[Source data]
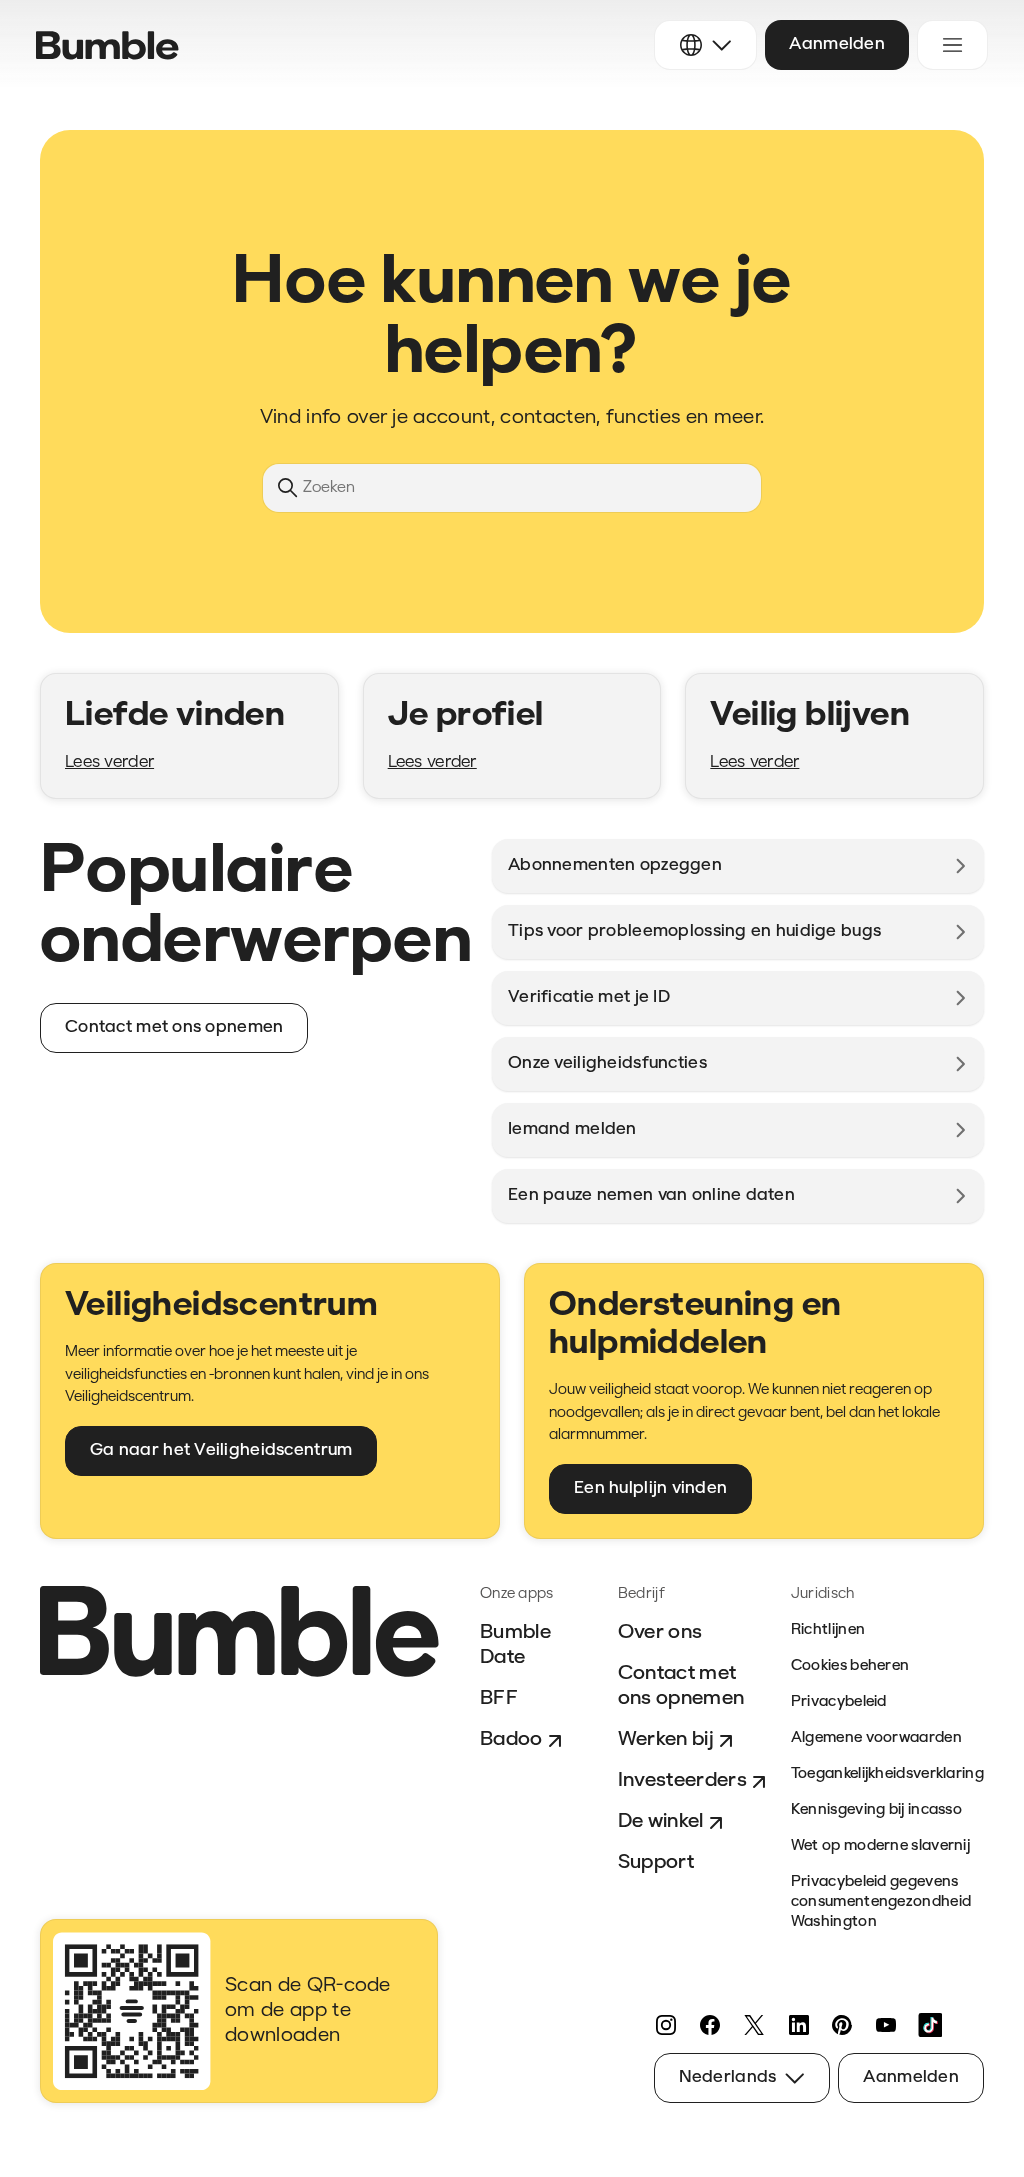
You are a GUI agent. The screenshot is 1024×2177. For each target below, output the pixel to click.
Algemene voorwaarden (876, 1738)
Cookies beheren (850, 1666)
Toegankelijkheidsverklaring (887, 1774)
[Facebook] (710, 2025)
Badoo (511, 1740)
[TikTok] (930, 2025)
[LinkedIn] (798, 2025)
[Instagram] (666, 2025)
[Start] (107, 45)
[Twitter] (754, 2025)
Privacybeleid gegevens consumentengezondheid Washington (881, 1902)
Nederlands (728, 2077)
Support (656, 1863)
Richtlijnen (828, 1630)
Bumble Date (515, 1645)
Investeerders (682, 1781)
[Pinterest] (842, 2025)
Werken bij (666, 1740)
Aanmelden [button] (837, 44)
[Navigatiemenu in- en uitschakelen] (952, 45)
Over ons (660, 1633)
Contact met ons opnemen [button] (174, 1027)
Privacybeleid (839, 1702)
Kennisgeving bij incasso (876, 1810)
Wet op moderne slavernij (880, 1846)
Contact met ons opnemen (681, 1686)
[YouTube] (886, 2025)
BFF (499, 1699)
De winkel (661, 1822)
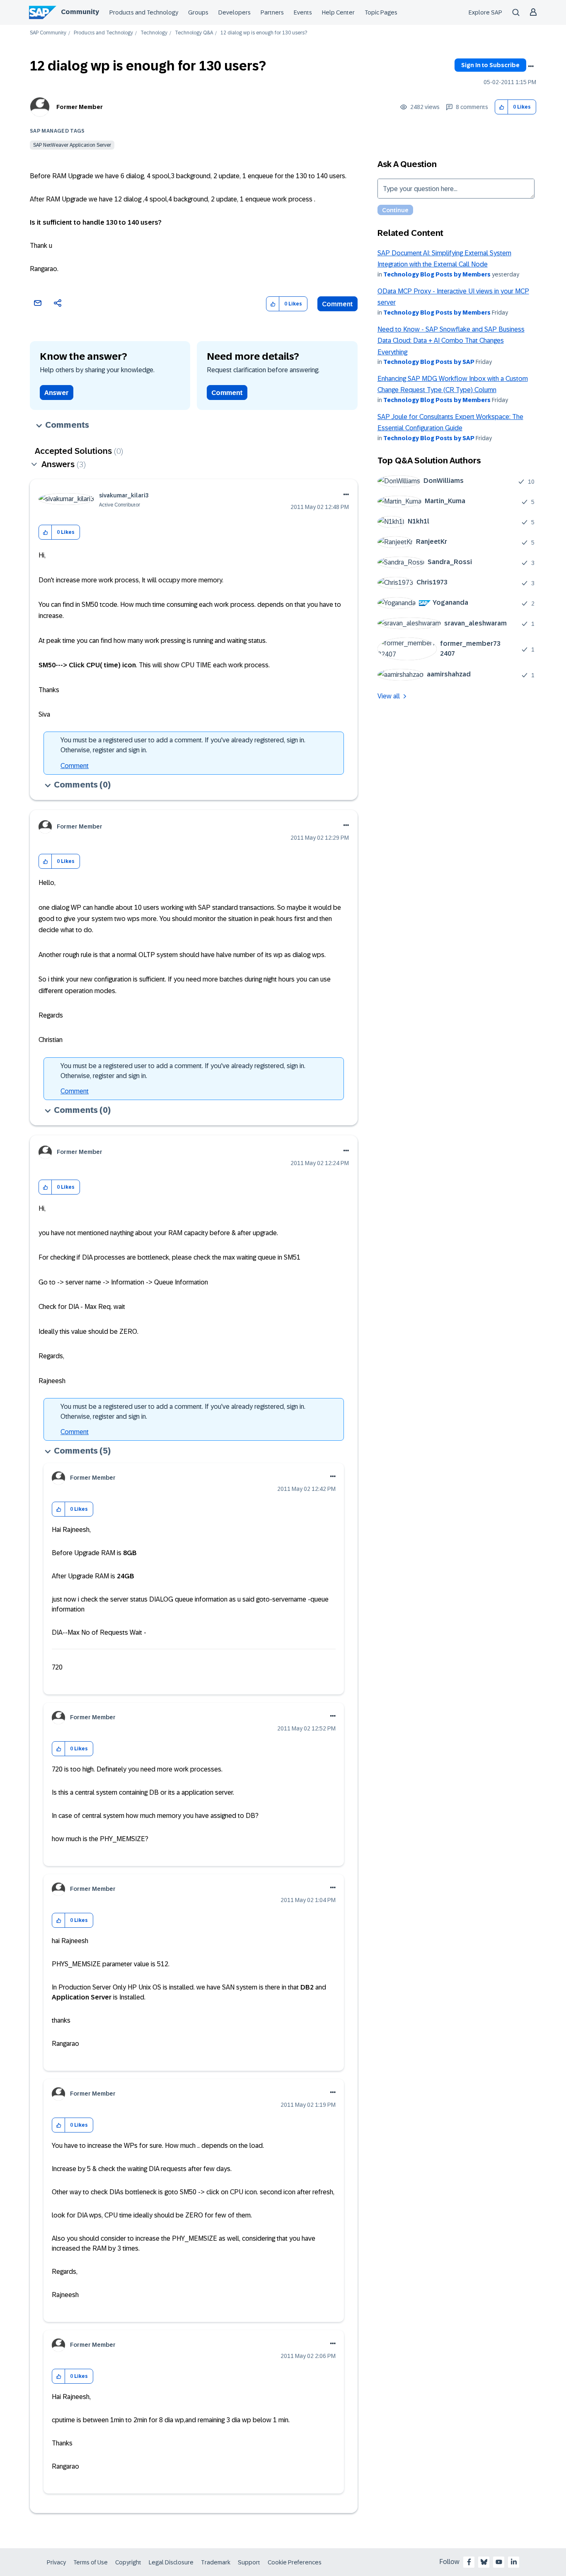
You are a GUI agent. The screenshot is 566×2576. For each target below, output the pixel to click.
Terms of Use (90, 2562)
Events (303, 12)
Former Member (79, 107)
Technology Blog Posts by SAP (428, 362)
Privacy (56, 2562)
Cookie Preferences (295, 2562)
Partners (272, 12)
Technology (153, 33)
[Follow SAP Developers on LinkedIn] (513, 2562)
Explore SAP (485, 12)
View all (388, 696)
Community (80, 11)
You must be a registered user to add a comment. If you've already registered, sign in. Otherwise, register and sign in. (182, 745)
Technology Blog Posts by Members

**Exercise**
Looking at the records above, extract only the lines from the one with "[Start] (107, 45)" through the last line, exactly, with the pictures left out.

**Answer to this exercise**
[Start] (107, 45)
[Twitter] (754, 2025)
Privacybeleid gegevens consumentengezondheid Washington (881, 1902)
Nederlands (728, 2077)
Support (656, 1863)
Richtlijnen (828, 1630)
Bumble Date (515, 1645)
Investeerders (682, 1781)
[Pinterest] (842, 2025)
Werken bij (666, 1740)
Aanmelden [button] (837, 44)
[Navigatiemenu in- en uitschakelen] (952, 45)
Over ons (660, 1633)
Contact met ons opnemen [button] (174, 1027)
Privacybeleid (839, 1702)
Kennisgeving bij incasso (876, 1810)
Wet op moderne slavernij (880, 1846)
Contact met ons opnemen (681, 1686)
[YouTube] (886, 2025)
BFF (499, 1699)
De winkel (661, 1822)
You are a GUI agent. The screenshot is 566×2576. For each target below, output the pixel to click.
Terms of Use (90, 2562)
Events (303, 12)
Former Member (79, 107)
Technology Blog Posts by SAP (428, 362)
Privacy (56, 2562)
Cookie Preferences (295, 2562)
Partners (272, 12)
Technology (153, 33)
[Follow SAP Developers on LinkedIn] (513, 2562)
Explore SAP (485, 12)
View all (388, 696)
Community (80, 11)
You must be a registered user to add a comment. If you've already registered, sign in. Otherwise, register and sign in. (182, 745)
Technology Blog Posts by Members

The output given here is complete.